Which lines in the data below contain the word "computer"? Copy each of them.

═══ GIVEN DATA

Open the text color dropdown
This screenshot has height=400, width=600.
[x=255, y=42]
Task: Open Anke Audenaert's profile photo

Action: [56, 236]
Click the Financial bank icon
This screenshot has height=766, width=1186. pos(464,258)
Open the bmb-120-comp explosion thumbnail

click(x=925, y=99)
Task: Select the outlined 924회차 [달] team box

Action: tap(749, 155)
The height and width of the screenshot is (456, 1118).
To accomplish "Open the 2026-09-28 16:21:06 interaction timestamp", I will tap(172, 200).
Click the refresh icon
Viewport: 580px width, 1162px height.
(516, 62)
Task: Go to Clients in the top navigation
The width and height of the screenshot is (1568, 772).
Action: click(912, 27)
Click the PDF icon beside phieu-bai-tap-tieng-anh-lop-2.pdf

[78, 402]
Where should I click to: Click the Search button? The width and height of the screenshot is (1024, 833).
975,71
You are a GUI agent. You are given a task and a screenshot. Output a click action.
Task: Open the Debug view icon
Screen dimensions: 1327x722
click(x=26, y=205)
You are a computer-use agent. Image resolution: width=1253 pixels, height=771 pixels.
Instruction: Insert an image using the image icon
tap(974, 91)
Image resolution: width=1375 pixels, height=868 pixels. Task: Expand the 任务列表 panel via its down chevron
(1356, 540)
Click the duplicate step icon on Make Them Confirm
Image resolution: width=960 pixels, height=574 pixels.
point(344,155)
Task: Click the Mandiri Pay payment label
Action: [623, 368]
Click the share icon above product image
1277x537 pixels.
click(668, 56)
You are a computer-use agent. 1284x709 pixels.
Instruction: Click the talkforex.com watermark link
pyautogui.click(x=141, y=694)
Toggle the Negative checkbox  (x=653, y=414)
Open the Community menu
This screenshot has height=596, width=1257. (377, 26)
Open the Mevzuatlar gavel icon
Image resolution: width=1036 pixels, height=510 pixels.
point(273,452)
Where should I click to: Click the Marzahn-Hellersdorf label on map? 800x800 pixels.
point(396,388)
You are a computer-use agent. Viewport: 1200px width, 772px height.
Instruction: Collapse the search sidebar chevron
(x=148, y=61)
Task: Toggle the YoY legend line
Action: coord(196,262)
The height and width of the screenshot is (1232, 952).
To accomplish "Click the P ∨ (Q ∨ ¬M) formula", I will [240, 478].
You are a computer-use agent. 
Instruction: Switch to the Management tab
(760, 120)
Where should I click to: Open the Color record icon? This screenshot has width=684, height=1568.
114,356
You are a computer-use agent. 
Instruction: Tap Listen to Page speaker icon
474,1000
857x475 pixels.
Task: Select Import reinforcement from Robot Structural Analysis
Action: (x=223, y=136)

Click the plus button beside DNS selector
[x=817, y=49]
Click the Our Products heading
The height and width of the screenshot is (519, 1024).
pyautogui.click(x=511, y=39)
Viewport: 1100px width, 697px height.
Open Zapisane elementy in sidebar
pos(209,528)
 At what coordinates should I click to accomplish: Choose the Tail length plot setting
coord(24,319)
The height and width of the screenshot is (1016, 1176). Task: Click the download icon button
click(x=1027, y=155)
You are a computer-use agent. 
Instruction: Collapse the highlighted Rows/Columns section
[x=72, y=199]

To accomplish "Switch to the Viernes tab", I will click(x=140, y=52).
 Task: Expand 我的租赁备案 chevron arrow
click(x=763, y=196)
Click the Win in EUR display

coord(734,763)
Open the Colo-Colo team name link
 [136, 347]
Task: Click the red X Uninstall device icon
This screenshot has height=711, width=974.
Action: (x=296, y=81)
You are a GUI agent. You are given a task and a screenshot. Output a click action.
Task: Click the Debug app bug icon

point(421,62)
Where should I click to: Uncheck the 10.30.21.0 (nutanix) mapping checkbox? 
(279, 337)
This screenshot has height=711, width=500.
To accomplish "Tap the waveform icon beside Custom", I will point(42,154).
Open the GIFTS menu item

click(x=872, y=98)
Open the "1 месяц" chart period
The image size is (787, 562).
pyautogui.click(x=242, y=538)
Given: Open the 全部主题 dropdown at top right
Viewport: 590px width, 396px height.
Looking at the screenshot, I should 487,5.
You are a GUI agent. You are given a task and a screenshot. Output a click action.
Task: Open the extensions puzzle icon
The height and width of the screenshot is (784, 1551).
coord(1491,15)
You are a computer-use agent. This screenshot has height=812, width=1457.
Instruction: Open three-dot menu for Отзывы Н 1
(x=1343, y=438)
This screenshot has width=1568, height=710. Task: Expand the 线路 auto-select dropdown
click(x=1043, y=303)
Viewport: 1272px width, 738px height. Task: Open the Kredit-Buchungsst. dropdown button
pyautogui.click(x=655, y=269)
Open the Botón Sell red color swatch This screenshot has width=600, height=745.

══════

| ANSWER SECTION |
You are a computer-use agent. Image resolution: width=1253 pixels, height=771 pixels.
You are a computer-use agent. 1284x709 pixels.
You are a computer-use agent. Viewport: 1200px width, 772px height.
You are a computer-use agent. 
You are a computer-use agent. 
You are a computer-use agent. 
You are a computer-use agent. This screenshot has height=812, width=1457.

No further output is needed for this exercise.